**WHAT YOU ARE ASKED TO DO**
Apart from the pictures, every entry below must be given again exactly.

**DATASET CONTENT**
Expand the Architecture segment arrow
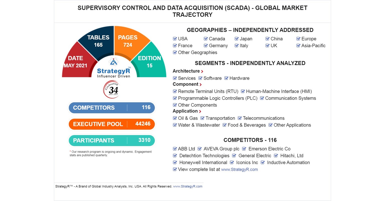 pos(202,72)
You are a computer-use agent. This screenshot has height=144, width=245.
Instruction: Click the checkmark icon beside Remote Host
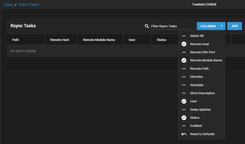(x=184, y=44)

**RESULT**
Expand the Architecture segment arrow
 pos(202,72)
You are a computer-use agent. This screenshot has height=144, width=245.
Instruction: Click the checkmark icon beside Remote Host
(x=184, y=44)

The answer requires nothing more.